(KORTE OPDRACHT)
Kun je de regels van het overzicht hieronder, beginnend bij de regel met "Expand the FBL1N status bar dropdown at left" en doorlopend tot en met de regel met "Select the 职位代码 column header", ordenen als een JSON-lijst van strings, één string per regel en zonder lege regels? Laat de afbeeldingen weg uit je antwoord.

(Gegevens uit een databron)
§

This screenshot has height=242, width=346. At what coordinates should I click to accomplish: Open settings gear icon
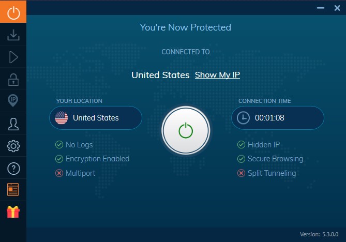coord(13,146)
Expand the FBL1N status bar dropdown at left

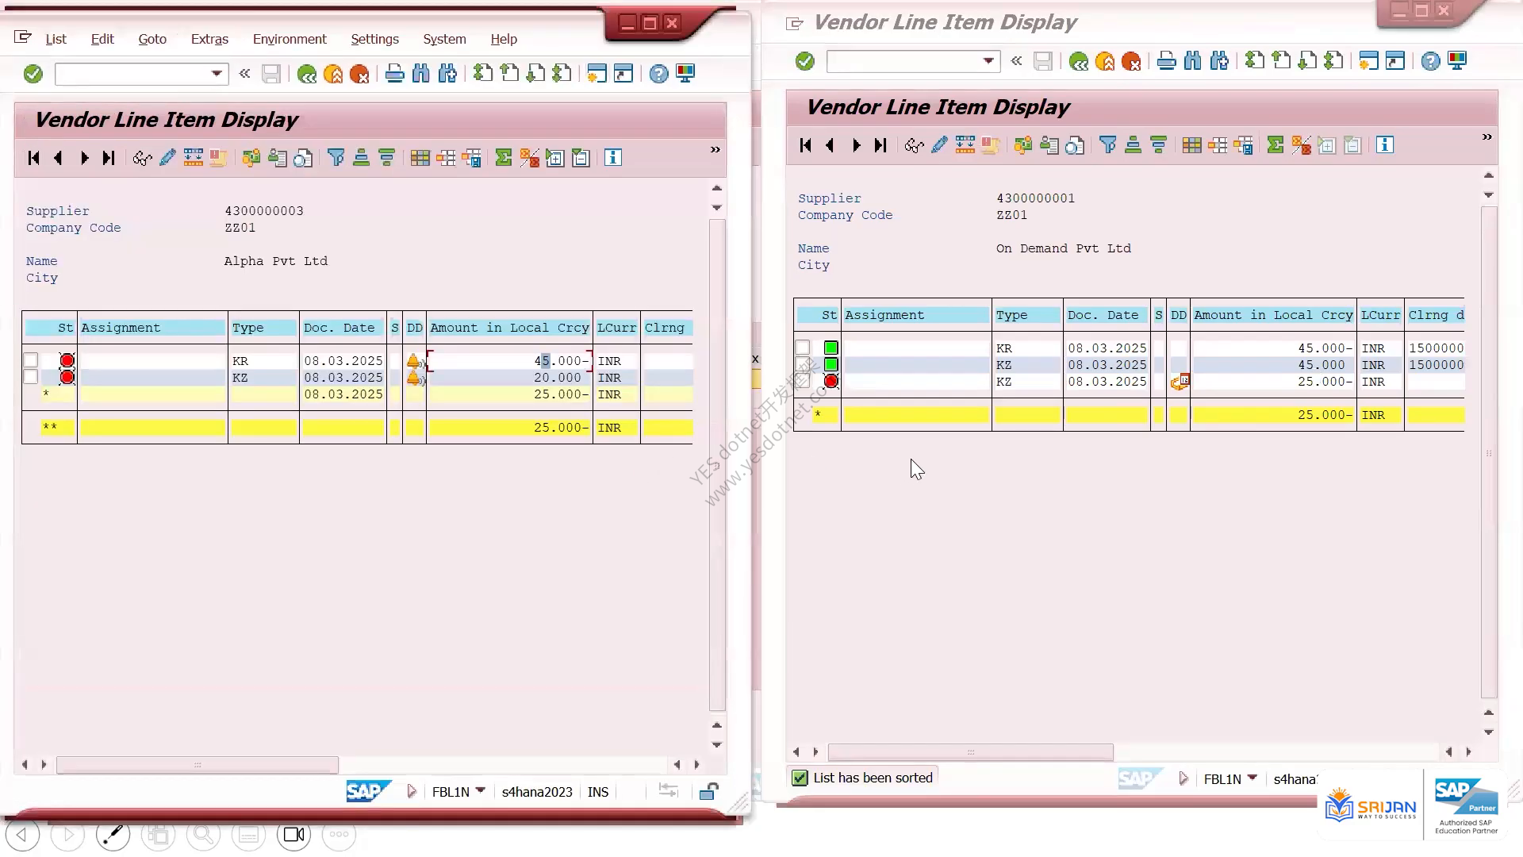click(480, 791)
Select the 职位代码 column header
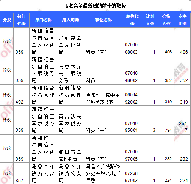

§

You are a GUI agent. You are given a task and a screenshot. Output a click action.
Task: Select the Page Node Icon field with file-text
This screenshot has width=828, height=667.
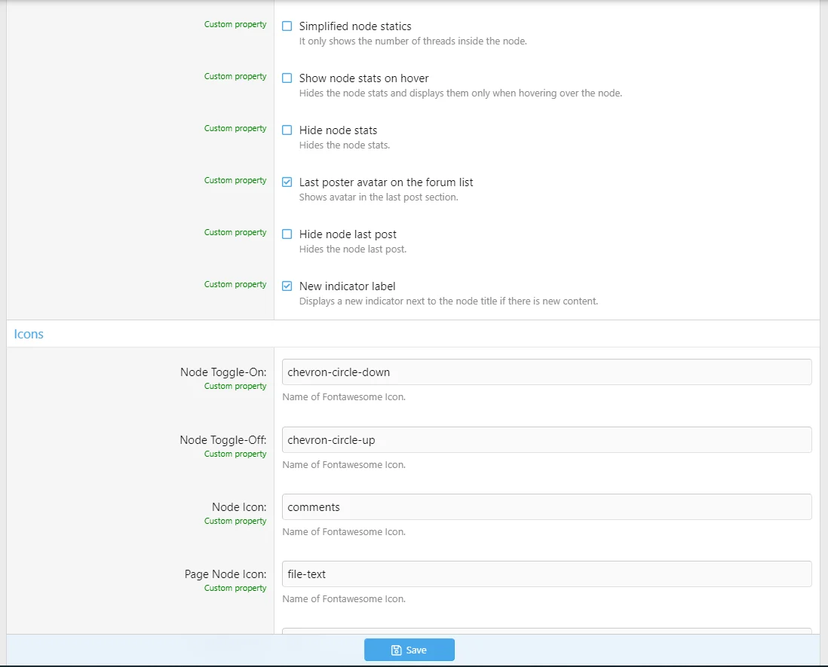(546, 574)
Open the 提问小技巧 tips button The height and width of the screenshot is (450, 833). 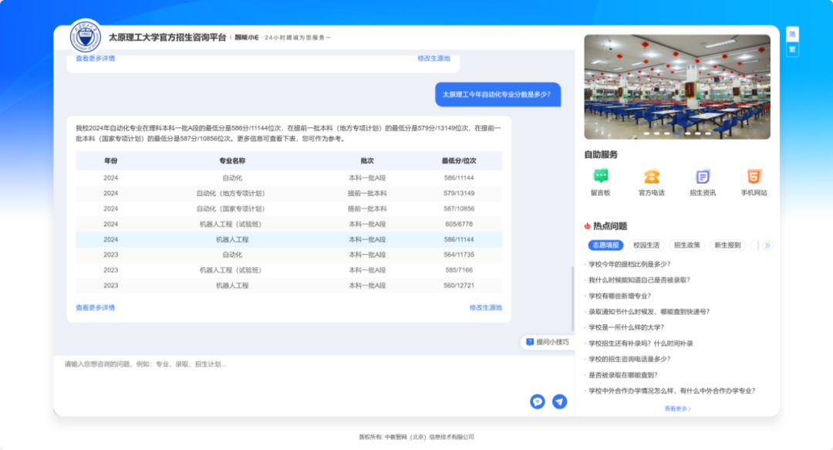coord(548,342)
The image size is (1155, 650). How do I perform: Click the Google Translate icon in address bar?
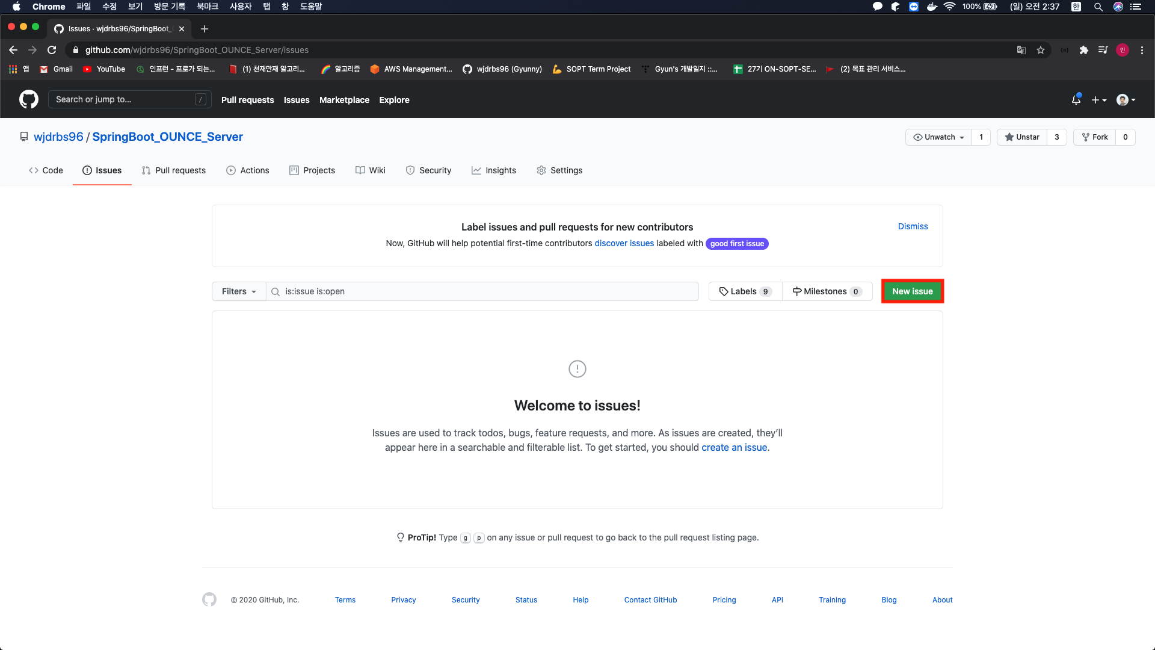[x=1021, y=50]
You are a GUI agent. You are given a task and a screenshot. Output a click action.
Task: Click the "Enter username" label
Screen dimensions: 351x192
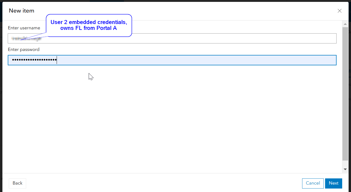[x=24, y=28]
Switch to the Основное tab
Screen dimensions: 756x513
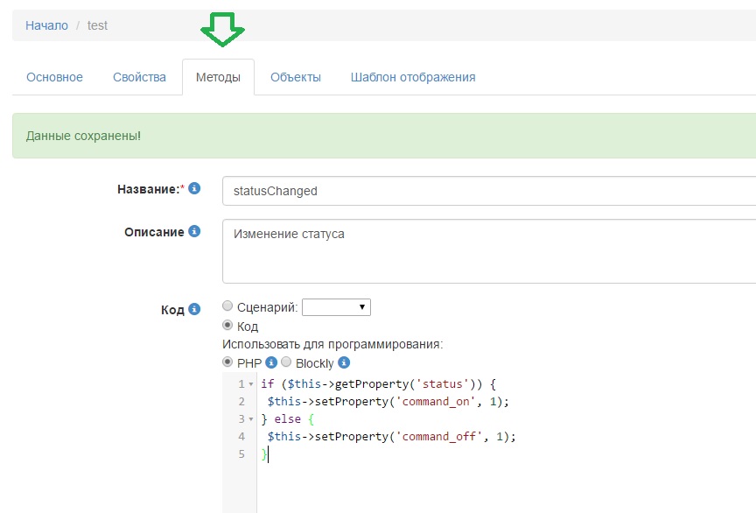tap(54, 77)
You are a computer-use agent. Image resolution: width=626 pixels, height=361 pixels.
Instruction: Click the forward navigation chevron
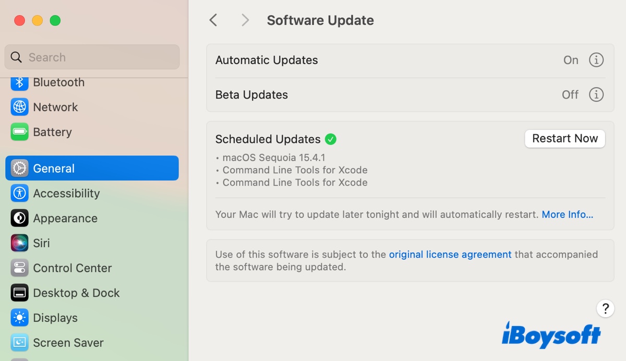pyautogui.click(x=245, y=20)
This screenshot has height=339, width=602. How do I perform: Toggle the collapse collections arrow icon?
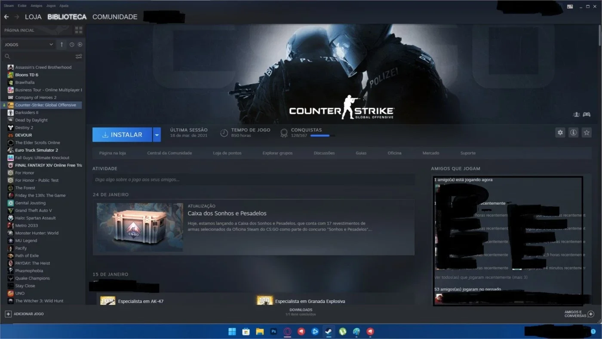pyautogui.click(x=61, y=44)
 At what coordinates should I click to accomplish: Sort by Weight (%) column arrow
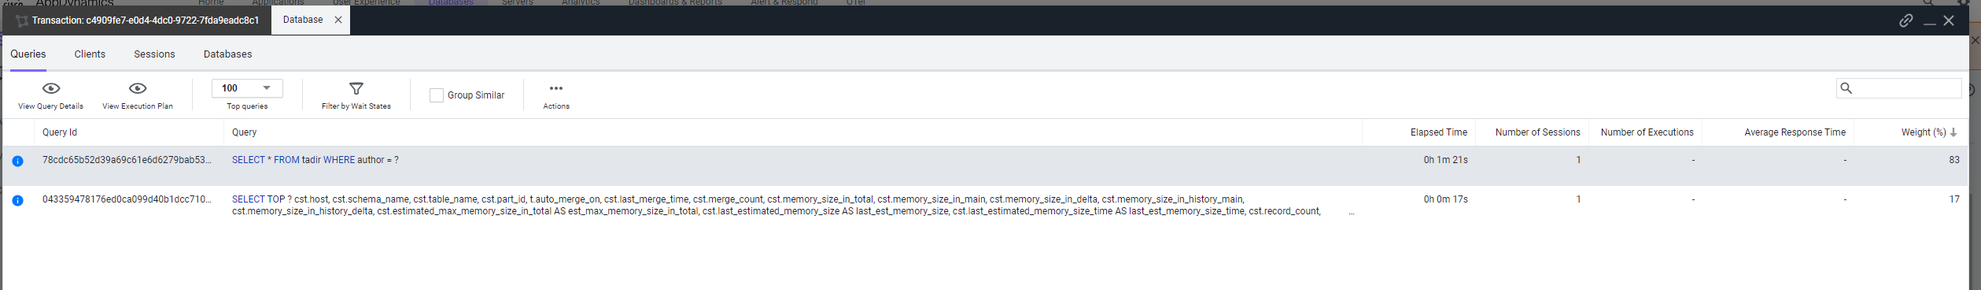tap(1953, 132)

§

(ANTWOORD OP OPDRACHT)
[
  "Expand the FBL1N status bar dropdown at left",
  "click(480, 791)",
  "Select the 职位代码 column header"
]